Legal Q&A
How to Detect Fake AI Legal Citations
Fake AI citations usually look plausible before they fail source verification. A safe workflow treats every citation-shaped string as a candidate until the lawyer opens the source, confirms the proposition, and saves the verification trail.
A lawyer has AI-assisted text or a draft brief and wants a practical way to find fabricated cases or statutes.
Do not trust reporter-shaped text until it resolves to a source.
Verify both existence and proposition support.
Keep blocked citations visible in the audit trail.
Start with source existence
The first pass is mechanical: open the case, statute, regulation, or rule in a public or official source. If the source route cannot be found, the citation should not move forward.
- Check party names, reporter, court, and year.

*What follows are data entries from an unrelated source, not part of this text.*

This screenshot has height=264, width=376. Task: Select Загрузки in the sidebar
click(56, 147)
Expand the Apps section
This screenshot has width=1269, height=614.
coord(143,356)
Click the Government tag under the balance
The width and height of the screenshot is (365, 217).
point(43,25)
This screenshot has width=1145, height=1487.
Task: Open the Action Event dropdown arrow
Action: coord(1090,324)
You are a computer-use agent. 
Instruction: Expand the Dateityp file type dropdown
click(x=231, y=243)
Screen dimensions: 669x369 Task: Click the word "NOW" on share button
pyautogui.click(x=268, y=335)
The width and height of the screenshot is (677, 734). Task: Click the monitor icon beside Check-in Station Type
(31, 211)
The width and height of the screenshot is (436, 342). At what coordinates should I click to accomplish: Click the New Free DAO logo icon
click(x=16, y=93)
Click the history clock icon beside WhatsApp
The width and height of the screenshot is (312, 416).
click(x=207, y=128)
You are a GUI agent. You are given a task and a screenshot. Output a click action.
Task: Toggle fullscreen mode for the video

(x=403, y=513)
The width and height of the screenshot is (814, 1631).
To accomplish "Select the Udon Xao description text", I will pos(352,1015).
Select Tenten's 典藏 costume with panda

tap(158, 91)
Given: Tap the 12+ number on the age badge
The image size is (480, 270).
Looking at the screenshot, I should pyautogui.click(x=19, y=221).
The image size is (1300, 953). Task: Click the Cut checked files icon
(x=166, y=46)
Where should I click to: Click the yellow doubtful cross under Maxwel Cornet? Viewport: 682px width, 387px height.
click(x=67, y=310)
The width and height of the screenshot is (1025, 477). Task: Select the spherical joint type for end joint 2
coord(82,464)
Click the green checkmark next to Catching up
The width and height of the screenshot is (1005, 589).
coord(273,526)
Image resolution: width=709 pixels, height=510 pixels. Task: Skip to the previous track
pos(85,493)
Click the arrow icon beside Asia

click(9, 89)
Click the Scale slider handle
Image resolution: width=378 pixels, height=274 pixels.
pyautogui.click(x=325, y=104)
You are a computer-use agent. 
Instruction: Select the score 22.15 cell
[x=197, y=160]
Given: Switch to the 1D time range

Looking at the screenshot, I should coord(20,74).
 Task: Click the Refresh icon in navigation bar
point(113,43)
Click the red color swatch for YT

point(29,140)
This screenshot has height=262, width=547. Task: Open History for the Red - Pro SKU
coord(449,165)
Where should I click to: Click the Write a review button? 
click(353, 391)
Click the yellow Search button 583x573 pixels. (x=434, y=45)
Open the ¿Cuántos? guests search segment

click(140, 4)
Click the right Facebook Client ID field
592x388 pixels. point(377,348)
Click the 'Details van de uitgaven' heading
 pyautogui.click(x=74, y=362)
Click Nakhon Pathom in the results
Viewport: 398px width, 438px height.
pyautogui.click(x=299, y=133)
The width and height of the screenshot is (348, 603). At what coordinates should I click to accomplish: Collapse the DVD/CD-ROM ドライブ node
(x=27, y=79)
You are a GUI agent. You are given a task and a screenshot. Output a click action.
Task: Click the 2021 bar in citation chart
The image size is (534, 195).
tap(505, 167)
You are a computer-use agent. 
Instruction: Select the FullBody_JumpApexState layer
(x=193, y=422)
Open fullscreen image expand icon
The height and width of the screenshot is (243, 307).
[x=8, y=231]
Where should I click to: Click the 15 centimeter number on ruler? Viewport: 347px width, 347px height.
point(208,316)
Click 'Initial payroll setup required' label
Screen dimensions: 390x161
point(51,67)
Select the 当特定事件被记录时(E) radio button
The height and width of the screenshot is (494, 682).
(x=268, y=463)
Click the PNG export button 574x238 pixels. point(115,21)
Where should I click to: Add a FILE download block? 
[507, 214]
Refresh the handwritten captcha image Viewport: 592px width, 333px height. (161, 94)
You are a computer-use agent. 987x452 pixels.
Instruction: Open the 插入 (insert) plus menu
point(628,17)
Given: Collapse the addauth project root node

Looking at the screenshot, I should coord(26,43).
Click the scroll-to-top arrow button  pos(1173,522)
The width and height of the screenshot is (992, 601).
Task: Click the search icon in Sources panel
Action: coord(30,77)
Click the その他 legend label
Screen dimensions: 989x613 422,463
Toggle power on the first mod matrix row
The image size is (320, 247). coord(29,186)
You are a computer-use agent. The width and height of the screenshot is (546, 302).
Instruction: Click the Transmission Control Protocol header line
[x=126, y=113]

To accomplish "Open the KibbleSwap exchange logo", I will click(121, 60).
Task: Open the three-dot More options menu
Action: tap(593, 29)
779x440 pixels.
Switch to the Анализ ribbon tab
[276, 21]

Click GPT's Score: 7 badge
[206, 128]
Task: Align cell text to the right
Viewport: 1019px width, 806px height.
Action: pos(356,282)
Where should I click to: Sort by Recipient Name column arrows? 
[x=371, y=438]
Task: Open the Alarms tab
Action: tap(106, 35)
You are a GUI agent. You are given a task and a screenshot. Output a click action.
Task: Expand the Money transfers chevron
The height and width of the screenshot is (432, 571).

- Do not rely on search snippets alone.
- Preserve the source URL with the work product.
Then test proposition support
A real citation can still be wrong. Read the cited passage and ask whether it supports the sentence in the draft, whether the jurisdiction fits, and whether subsequent history changes reliance.
- Match each legal proposition to a passage.
- Separate binding authority from persuasive support.
- Escalate weak support before export.
Use a blocked-citation workflow
The safest AI workflow does not hide uncertainty. It records unsupported citations, explains why they were blocked, and routes the lawyer to replacement research.
- Keep blocked items visible.
- Replace unsupported authorities with verified sources.
- Save the final reviewed version separately.
Frequently Asked Questions
Is a citation safe if the case exists?
No. Existence is only the first step. The source must also support the proposition for the relevant jurisdiction and procedural posture.
What should happen to a citation that cannot be found?
It should be blocked or removed until a verified replacement authority is found.